C’est vers la fin du XIXe siècle que l’examen a commencé à vraiment ressembler à celui que nous connaissons. Plutôt réservé à la bourgeoisie, La deuxième révolution industrielle va provoquer un changement profond : la France a besoin de bien davantage de cadres spécialisés, le nombre de candidats explose jusqu’aux années 1930. A la sortie de la Seconde Guerre mondiale, dès 1946, la classe de terminale est scindée en trois épreuves finales : philosophie, mathématiques et sciences expérimentales. De même, jusqu’en 1963, les différents baccalauréats étaient découpés en deux parties. La première permettait le passage en terminale, la deuxième ouvrait les portes vers les études supérieures. Une réforme très importante du baccalauréat a eu lieu en 1965, établissant cinq catégories classées par lettre : études littéraires, linguistiques et philosophiques (A), les sciences humaines et politiques (B), mathématiques (C), physique, chimie et biologie (D), et les enseignements scientifiques et techniques (E). En 1969 apparaît l’épreuve anticipée de français pour toutes les catégories.
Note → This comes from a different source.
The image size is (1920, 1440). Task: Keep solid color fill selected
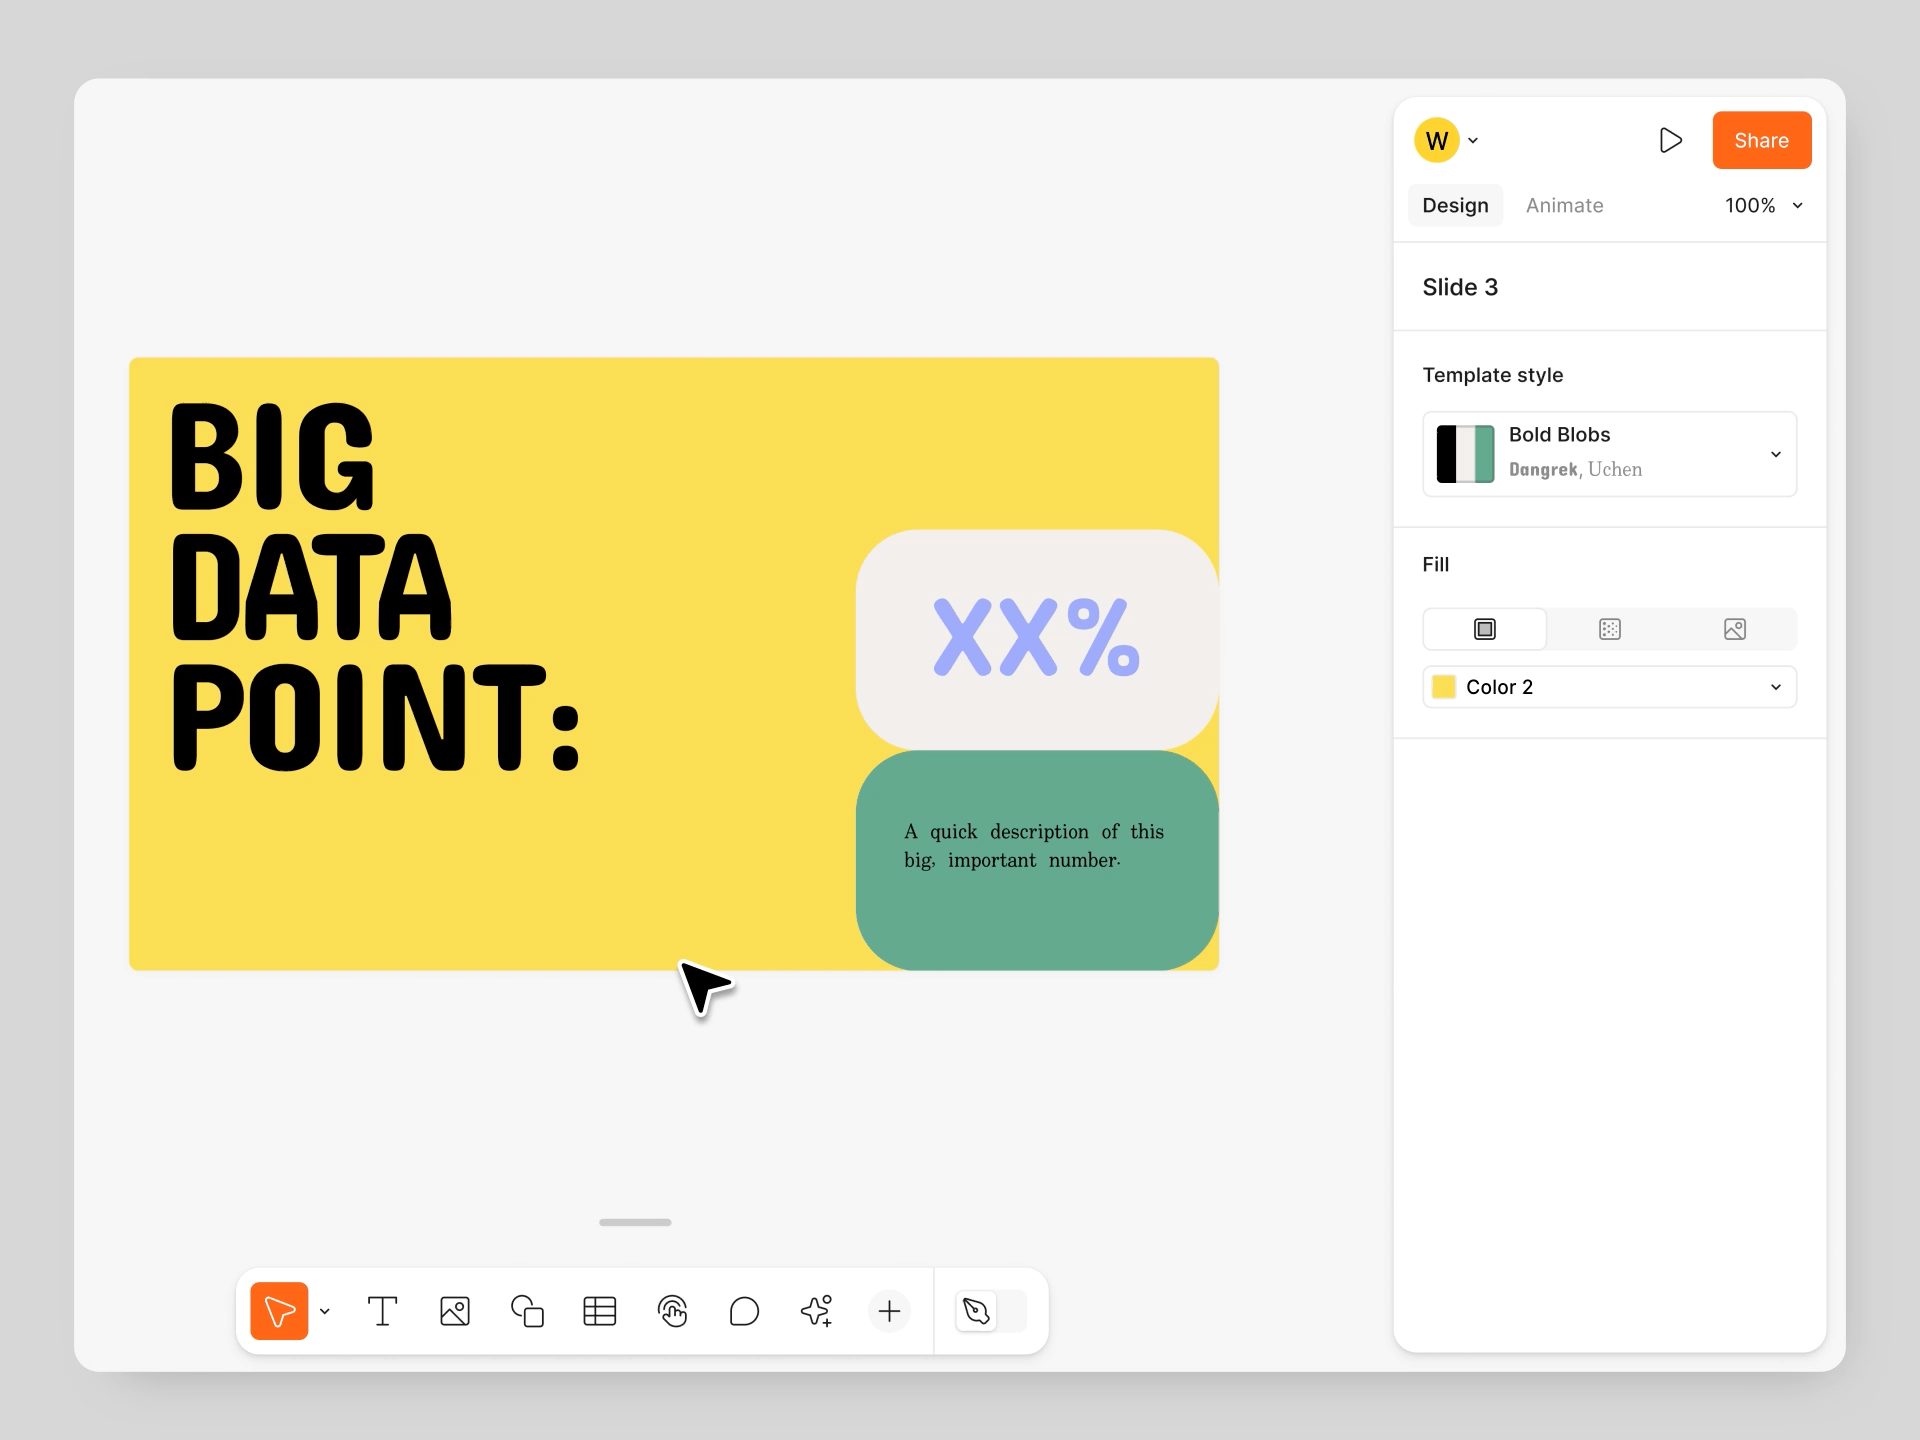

Le baccalauréat professionnel est initié en 1985 sous l’impulsion de Jean-Pierre Chevènement, ayant pour but de former une partie de la population à des métiers techniques bien précis. C’est ensuite en 1995 que l’on a fait nos adieux aux anciennes appellations, au profit des filières S, L et ES (Scientifique, Littéraire, Économique et Social).

Un examen décrié

Il est évident que le Bac s’est profondément transformé, adressé désormais à tous les lycéens, mais avec des taux de réussite avoisinant les 90%, nombreux sont ceux à penser que ce rite de passage n’est plus qu’une formalité bradée. Les professeurs se questionnent à leur tour depuis la dernière réforme, instaurant le fameux Grand Oral. L’examen, en soi, a déjà perdu de sa superbe puisque le contrôle continu (les moyennes obtenues tout au long de l’année) occupe déjà une grande partie de la notation. Par ailleurs, les filières générales disparaissent en faveur d’une série d’épreuves communes à tous les élèves dans le calendrier, les spécialités étant désormais choisies au cours du lycée et notées au cours du contrôle continu. Les observateurs s’interrogent aujourd’hui sur la pertinence des épreuves du baccalauréat, mettant en exergue que les lycéens connaissent, avant le début même de l’examen national, plus de trois-quarts de leurs notes. Quant au Grand Oral, beaucoup regrettent une mise en place bâclée qui obligerait les professeurs à rogner sur les programmes pour “former” les élèves à l’expression orale. D’autres mettent en évidence qu’il vient remplacer les anciens TPE (travaux personnels encadrés), pour des raisons purement économiques.
Héritier de siècles d’évolutions, le baccalauréat s’est adapté aux besoins de la société pour devenir accessible à chacun. La confusion qu’il suscite aujourd’hui pourrait-elle être imputée au malaise que subit le monde de l’emploi ? Vous avez 3 heures.